Results: There were no significant differences in primary or secondary outcome measures between the groups. 34 of 360 participants receiving active treatment reported that their tinnitus was less troublesome after 12 weeks of treatment compared with 35 of 360 participants who took placebo.
Conclusions: 50 mg Ginkgo biloba extract LI 1370 given 3 times daily for 12 weeks is no more effective than placebo in treating tinnitus.
Tinnitus, or “ringing in the ears,” is a common condition recognised as a problem by about 10% of the population and considered a major problem by about 0.5%. 1 There are no effective pharmacological treatments for tinnitus. Because tinnitus is considered to have a number of underlying causes, it is unlikely that a single treatment will be effective for all patients. Therefore, trials of treatments for tinnitus need to be capable of identifying treatments that may help only a subgroup of those with tinnitus. Such trials should be well controlled and include large numbers of patients. Previous trials have failed to meet these criteria and have produced inconsistent and ambiguous results.2
Extracts from the Ginkgo biloba tree have been used in Chinese medicine for thousands of years. Recently, however, Ginkgo biloba extracts have become commonly available in health food stores throughout the United Kingdom; Ginkgo biloba is one of the top 10 selling herbs in health food stores in the United States.3 High quality, standardised extracts from the leaves of the tree have been shown to have significant therapeutic effect on the symptoms of cerebral insufficiency, including memory disturbances and other cognitive deficits such as tinnitus.4 5 In Germany and several other European countries Ginkgo biloba is registered as a drug and is among the top five most commonly prescribed medications: more than five million prescriptions were written in Germany in 1998.6 In Germany, Ginkgo biloba extracts must meet the requirements of the 1994 German Commission E monograph which specifies what the extract must contain.7 This ensures that extracts that are prescribed are almost identical to those which have been shown to be effective in clinical trials. Extracts sold in the United Kingdom, however, are not classed as drugs and so are not required to conform to the standards of those that have been shown to be effective. Thus, there is a large variety of extracts available.

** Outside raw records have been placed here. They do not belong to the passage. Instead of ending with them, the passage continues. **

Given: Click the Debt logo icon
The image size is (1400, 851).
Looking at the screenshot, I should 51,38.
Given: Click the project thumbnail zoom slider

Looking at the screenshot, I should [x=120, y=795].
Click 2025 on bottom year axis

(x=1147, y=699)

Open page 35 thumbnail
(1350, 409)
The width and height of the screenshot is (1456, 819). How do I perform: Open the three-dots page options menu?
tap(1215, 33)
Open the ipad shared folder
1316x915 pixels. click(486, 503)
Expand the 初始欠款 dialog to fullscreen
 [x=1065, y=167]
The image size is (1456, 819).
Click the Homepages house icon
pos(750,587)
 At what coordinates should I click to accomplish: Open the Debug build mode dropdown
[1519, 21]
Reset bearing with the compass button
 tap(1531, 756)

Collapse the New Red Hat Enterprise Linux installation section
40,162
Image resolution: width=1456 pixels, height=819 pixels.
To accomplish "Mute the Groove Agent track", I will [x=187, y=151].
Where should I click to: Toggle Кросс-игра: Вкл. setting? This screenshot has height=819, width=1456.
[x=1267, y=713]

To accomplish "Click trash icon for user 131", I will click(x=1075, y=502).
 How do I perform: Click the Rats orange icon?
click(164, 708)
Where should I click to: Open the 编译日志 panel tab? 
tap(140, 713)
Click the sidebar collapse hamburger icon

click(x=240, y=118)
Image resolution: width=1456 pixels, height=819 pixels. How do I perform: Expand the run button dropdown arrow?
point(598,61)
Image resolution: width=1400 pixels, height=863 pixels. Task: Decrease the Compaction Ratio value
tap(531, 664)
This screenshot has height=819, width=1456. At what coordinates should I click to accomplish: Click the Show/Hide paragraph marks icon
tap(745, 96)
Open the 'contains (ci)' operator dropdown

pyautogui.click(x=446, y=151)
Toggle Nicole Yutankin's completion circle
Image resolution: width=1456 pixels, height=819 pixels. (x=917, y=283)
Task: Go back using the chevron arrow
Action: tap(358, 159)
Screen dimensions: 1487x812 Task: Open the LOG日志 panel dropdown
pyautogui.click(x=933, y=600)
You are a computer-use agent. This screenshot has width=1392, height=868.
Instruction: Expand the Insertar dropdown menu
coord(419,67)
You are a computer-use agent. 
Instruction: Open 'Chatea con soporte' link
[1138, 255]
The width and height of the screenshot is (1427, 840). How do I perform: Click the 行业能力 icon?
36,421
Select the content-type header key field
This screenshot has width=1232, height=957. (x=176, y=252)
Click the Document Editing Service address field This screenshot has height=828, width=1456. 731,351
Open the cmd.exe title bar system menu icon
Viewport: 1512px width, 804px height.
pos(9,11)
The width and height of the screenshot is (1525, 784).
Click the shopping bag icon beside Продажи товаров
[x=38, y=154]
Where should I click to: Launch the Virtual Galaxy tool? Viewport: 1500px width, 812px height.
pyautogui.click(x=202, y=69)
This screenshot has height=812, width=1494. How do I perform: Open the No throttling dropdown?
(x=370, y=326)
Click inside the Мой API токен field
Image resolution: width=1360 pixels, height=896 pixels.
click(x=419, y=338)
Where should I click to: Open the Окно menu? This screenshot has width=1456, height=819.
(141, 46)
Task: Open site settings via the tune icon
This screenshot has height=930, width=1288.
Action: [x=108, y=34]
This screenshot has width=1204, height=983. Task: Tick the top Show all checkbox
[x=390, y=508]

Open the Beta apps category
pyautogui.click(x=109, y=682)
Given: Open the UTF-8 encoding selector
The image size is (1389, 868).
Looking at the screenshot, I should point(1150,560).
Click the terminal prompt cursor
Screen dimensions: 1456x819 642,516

Determining whether Ginkgo biloba is effective in treating tinnitus is hindered by the lack of evidence. Prospective studies carried out to determine whether it is effective in treating tinnitus without accompanying symptoms of cerebral insufficiency have provided inconsistent results.2 None the less, Ginkgo biloba is frequently suggested as a possible treatment for tinnitus in the press, and many people with tinnitus are using a variety of products on the basis of limited evidence.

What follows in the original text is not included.